Sollte Kubica den Drive bei Williams bekommen, würden zum Beispiel Pascal Wehrlein und Daniil Kwjat - beide rund zehn Jahre jünger - in die Röhre schauen. Denn nachdem Sauber seine Piloten für 2018 bekanntgegeben hat, ist das Williams-Cockpit der letzte noch freie Platz für das kommende Jahr. Kubica selbst hat im Rahmen der Autosport Awards in London noch einmal klargestellt, dass ein Comeback aus medizinischer Sicht kein Problem wäre.

"Ehrlich gesagt habe ich in meinem Alltag viel größere Limitierungen (als im Cockpit; Anm. d.
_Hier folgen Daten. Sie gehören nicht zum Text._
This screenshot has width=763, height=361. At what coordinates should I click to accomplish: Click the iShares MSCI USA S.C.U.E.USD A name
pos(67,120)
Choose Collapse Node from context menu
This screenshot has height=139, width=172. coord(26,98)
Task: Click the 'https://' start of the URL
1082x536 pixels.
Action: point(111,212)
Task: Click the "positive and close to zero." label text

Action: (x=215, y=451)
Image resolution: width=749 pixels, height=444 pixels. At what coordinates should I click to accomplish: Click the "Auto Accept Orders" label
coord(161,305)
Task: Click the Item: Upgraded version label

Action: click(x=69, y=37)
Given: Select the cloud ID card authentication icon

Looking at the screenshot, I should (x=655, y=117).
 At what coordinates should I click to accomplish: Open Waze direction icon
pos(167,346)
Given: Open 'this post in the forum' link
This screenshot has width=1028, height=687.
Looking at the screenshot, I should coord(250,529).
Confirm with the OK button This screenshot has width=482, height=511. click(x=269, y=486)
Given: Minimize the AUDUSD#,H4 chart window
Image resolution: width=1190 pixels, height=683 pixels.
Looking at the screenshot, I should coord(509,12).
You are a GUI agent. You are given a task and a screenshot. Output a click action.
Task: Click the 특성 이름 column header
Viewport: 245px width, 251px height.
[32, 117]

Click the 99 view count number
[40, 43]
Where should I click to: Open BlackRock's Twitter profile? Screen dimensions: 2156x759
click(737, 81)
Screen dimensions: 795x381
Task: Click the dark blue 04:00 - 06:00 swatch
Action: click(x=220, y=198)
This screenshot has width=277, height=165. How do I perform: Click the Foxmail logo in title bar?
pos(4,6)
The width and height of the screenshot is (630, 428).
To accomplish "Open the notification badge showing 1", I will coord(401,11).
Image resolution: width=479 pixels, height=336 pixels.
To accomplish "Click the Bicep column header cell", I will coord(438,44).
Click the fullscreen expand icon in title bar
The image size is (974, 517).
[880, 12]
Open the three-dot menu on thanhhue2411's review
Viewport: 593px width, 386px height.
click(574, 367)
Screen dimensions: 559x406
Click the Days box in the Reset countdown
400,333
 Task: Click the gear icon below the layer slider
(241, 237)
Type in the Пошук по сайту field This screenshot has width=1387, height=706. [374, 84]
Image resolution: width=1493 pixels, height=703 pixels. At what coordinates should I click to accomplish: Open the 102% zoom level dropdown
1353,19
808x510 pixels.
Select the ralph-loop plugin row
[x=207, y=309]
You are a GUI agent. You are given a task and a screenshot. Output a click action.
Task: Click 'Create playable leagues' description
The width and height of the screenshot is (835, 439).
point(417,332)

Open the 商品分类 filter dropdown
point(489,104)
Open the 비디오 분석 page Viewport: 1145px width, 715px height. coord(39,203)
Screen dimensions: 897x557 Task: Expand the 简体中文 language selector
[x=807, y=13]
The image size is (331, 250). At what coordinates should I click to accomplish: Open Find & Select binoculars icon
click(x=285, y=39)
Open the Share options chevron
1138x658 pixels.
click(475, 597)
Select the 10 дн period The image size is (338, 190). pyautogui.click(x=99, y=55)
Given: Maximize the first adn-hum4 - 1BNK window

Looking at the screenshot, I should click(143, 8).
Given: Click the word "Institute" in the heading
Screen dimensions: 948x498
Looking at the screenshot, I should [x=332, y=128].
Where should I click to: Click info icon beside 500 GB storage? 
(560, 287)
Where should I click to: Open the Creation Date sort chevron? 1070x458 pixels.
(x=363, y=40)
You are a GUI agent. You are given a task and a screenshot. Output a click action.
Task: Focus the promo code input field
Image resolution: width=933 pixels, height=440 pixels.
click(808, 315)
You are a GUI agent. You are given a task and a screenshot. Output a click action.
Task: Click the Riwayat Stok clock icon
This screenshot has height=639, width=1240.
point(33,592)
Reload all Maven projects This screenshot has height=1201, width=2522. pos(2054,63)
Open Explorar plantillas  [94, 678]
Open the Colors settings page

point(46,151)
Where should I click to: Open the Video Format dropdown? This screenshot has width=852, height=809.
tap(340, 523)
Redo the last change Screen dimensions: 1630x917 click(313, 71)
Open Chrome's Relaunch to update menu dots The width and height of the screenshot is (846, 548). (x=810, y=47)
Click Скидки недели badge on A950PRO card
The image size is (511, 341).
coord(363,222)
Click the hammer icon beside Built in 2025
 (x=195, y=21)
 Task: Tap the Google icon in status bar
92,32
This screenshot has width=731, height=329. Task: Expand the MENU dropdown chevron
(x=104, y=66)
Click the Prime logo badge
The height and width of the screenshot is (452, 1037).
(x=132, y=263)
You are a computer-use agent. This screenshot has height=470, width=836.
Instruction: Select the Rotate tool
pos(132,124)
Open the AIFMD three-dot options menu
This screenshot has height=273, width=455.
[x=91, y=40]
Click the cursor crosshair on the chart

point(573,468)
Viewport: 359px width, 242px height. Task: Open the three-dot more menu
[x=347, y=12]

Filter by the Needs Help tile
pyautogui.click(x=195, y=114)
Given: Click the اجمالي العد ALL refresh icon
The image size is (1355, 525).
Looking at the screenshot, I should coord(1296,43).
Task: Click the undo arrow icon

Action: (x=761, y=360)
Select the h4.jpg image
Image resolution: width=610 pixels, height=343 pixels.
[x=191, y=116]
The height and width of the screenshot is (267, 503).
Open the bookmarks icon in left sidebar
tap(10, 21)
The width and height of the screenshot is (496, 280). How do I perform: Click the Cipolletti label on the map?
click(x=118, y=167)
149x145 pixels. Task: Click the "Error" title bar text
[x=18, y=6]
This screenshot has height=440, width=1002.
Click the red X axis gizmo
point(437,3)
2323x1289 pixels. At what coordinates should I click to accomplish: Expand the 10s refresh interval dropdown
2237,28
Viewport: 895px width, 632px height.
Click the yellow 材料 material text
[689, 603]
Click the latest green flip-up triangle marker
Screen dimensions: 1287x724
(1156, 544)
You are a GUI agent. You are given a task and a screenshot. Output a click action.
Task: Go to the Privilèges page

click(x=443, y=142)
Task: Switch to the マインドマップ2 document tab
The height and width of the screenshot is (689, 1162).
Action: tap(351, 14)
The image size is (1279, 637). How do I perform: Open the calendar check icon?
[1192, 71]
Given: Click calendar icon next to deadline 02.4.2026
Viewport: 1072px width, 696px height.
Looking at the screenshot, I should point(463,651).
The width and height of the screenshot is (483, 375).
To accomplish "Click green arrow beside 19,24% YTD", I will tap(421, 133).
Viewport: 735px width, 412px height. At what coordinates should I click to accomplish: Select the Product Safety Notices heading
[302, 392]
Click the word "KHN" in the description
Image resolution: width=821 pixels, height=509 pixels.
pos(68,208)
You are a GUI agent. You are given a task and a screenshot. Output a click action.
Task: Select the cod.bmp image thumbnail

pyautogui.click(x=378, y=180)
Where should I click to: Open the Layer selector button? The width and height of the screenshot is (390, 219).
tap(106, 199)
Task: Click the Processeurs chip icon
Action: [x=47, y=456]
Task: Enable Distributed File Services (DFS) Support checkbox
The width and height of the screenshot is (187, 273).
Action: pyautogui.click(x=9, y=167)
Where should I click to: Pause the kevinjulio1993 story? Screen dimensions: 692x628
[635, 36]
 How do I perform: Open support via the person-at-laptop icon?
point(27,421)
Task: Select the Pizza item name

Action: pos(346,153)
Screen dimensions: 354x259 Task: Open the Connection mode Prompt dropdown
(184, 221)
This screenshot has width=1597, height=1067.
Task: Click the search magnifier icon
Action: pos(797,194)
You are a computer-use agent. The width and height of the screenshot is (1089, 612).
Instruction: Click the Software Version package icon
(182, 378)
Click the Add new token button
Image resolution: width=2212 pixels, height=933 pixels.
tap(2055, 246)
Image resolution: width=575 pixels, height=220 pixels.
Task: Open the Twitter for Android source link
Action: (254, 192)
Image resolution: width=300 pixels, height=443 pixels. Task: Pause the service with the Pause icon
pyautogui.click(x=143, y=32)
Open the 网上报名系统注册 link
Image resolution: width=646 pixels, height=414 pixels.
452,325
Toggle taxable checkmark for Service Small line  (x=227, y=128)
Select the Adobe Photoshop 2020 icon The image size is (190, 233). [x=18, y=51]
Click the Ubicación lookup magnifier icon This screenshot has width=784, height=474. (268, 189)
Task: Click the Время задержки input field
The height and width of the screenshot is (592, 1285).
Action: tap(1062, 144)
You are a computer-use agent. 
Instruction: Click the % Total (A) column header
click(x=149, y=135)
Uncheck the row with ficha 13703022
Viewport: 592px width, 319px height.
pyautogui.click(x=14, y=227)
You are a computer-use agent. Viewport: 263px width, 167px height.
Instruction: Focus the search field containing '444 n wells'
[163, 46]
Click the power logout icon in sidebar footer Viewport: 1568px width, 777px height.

Red.)", verrät der Pole und erklärt, dass sein Handicap deutlich geringer sei, als es den Anschein mache. "Ich kann zu 90 Prozent noch genauso fahren wie früher", versichert er. Gleichzeitig räumt er damit aber natürlich auch ein, dass ihm rund zehn Prozent fehlen. Als Hinderungsgrund sieht er das jedoch nicht.

"Meine Fitness ist besser als in der Vergangenheit. Ich arbeite jetzt viel härter - und das Alter hilft auch nicht", erklärt er mit einem Augenzwinkern und verrät: "Ich musste letztendlich einfach lernen, mit meinen Verletzungen zu leben und damit ein Formel-1-Auto zu fahren. Die Ergebnisse, die ich gesehen habe, haben mich dann sogar ziemlich überrascht." Ein gewisses Risiko würde bei einem Comeback aber trotzdem bleiben.